Grannynannywanny Sun 13-Sep-20 08:15:55

This thread sent me back over 60 years to a similar experience only it wasn’t a page it was my entire jotter ripped to shreds. I’ve no idea why she did it. I was 6 yrs old. The teacher was walking along peering over shoulders as we did our writing exercise with a fountain pen. Without warning she snatched my jotter, tore it up and dropped it on my desk. Then walked out of the class and left me terrified and trying not to cry in front of my classmates who were staring at me in silence. Not a word was spoken.
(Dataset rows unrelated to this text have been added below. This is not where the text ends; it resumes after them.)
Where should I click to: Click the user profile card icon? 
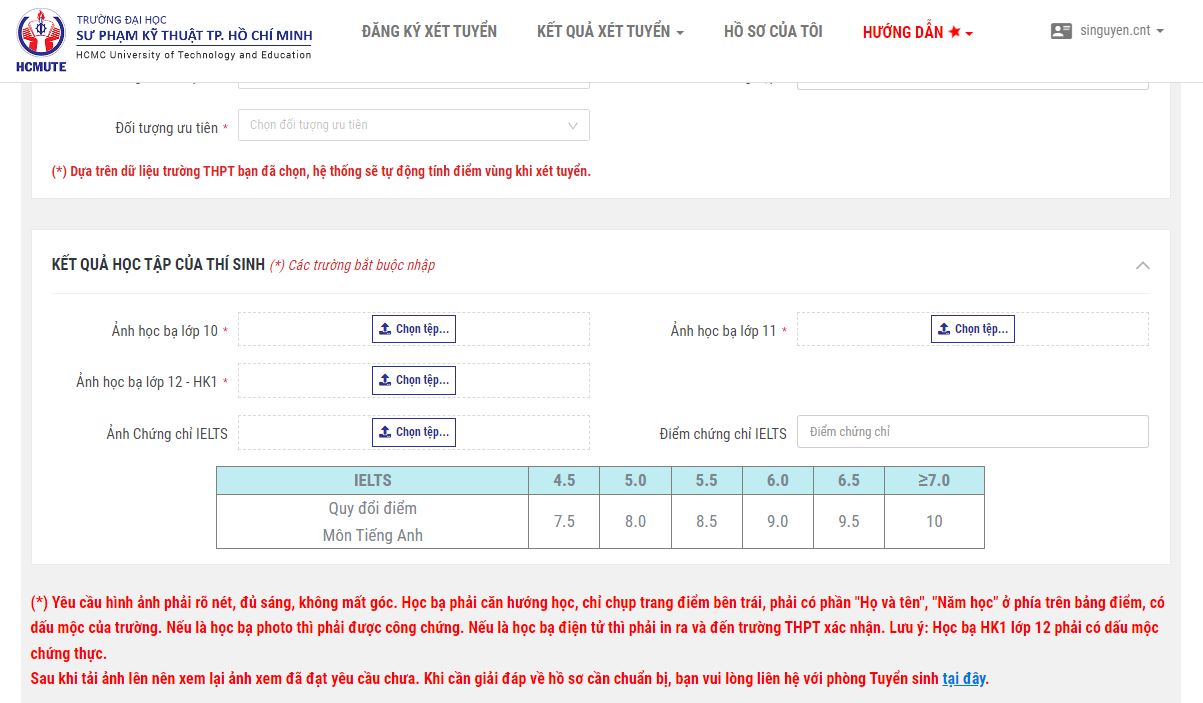click(1061, 31)
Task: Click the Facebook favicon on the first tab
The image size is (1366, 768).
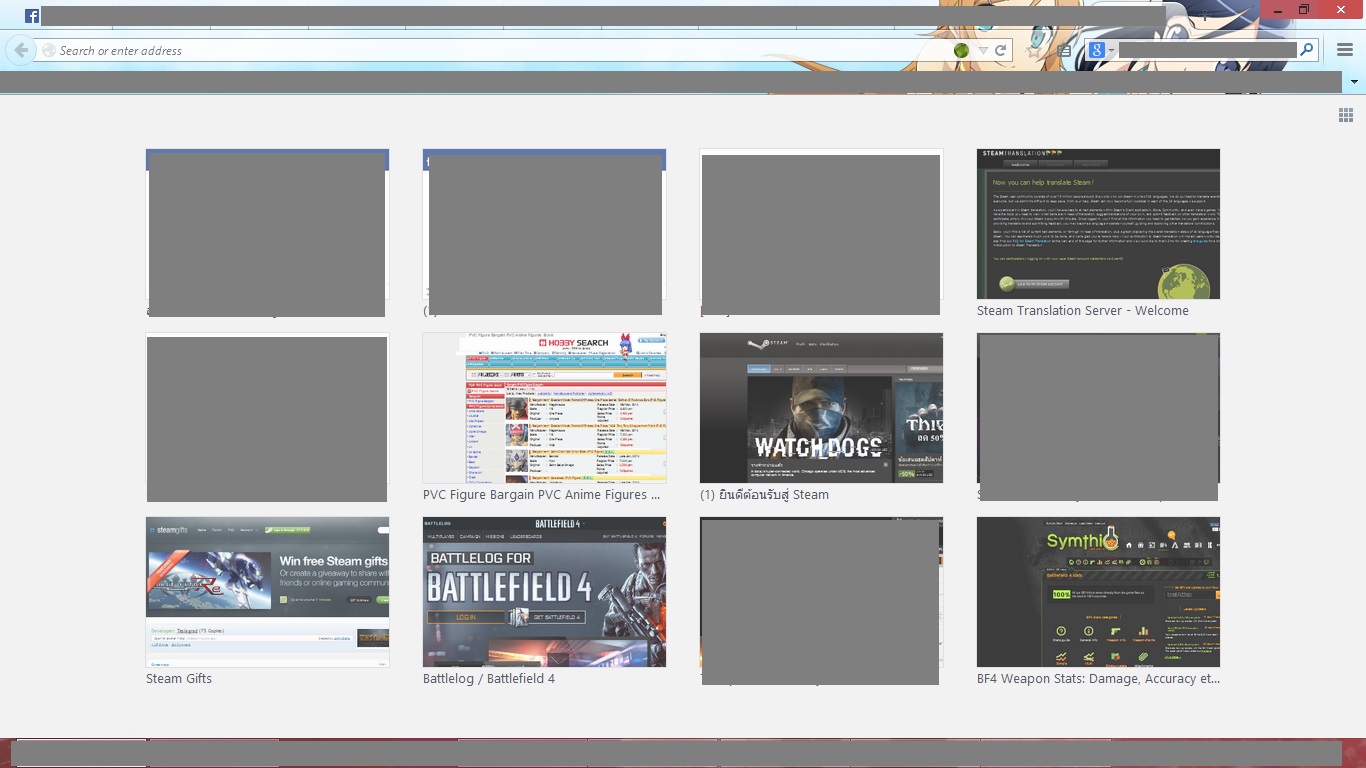Action: tap(31, 15)
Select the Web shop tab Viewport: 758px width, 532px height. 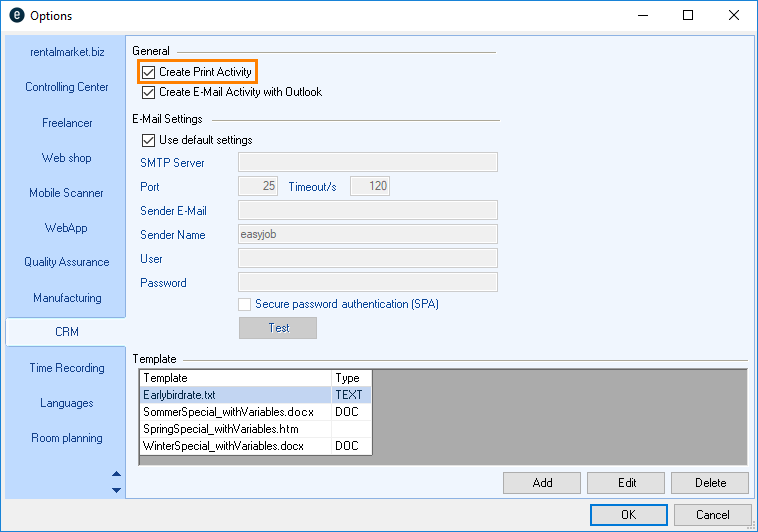tap(67, 158)
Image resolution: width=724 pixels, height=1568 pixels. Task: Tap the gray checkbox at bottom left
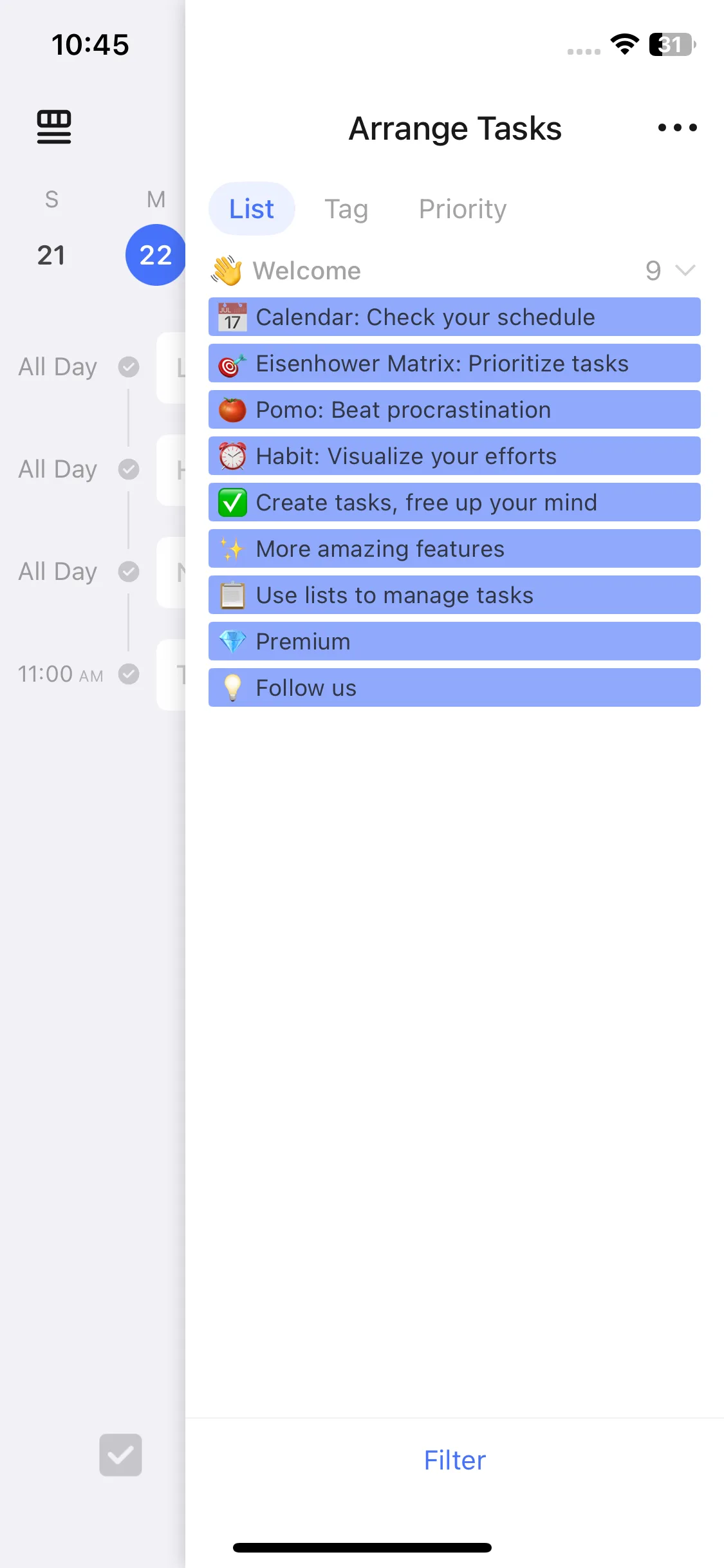[x=120, y=1455]
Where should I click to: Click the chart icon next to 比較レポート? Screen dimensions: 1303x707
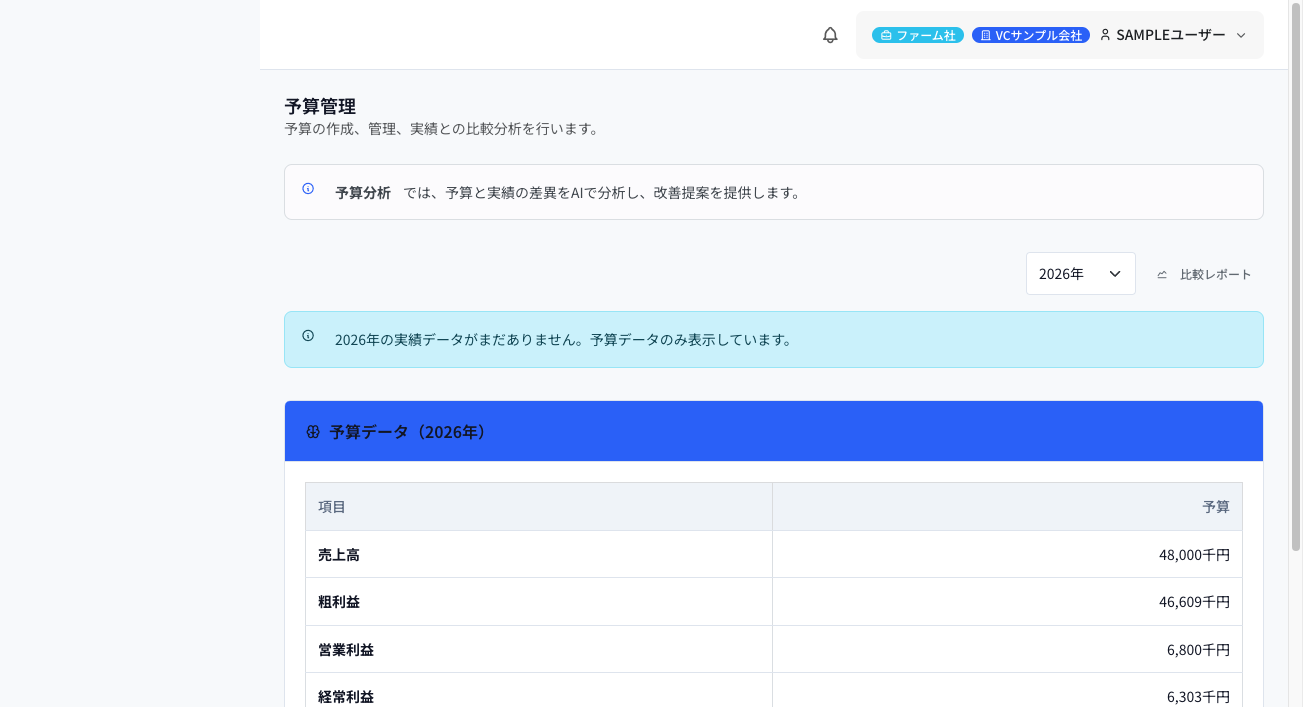pos(1162,273)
10 mins later the teacher appeared back with a box of penny caramels and handed one to everyone. When she came to me she lifted the jotter she’d shredded and put a new one on my desk along with my caramel. I’ve no idea what I’d done wrong.

Lucca Sun 13-Sep-20 08:46:04

Agree absolutely heavy handed. A thought did occur though ? Is it possible he said let’s tear this page out and start again ? Also wrong of course but less emotive than ripped out?
Honestly only trying to see why on earth this would happen !

Gwyneth Sun 13-Sep-20 08:57:25

Teachers tore out pages of exercise books regularly when I was at primary and secondary school. I have to admit it didn’t upset me. When the exercise book was used up you took it home for your parents to look at. I used to get extra treats for well presented work and no mistakes. So we were happy to have poor work removed from our books!!!

Lucca Sun 13-Sep-20 09:26:32

Off topic a tiny bit. The granddaughter of a friend was in the school playground with her friends practising their cartwheels etc. Aged 5-6. She was told that now she was in year 1 she shouldn’t show her knickers...........
Really shocking attitude.

Newquay Sun 13-Sep-20 09:32:10

I’d like to ask the teacher-on his own, no audience-what was behind the action. Very heavy handed and unnecessary IMHO but he, too, may be being bullied?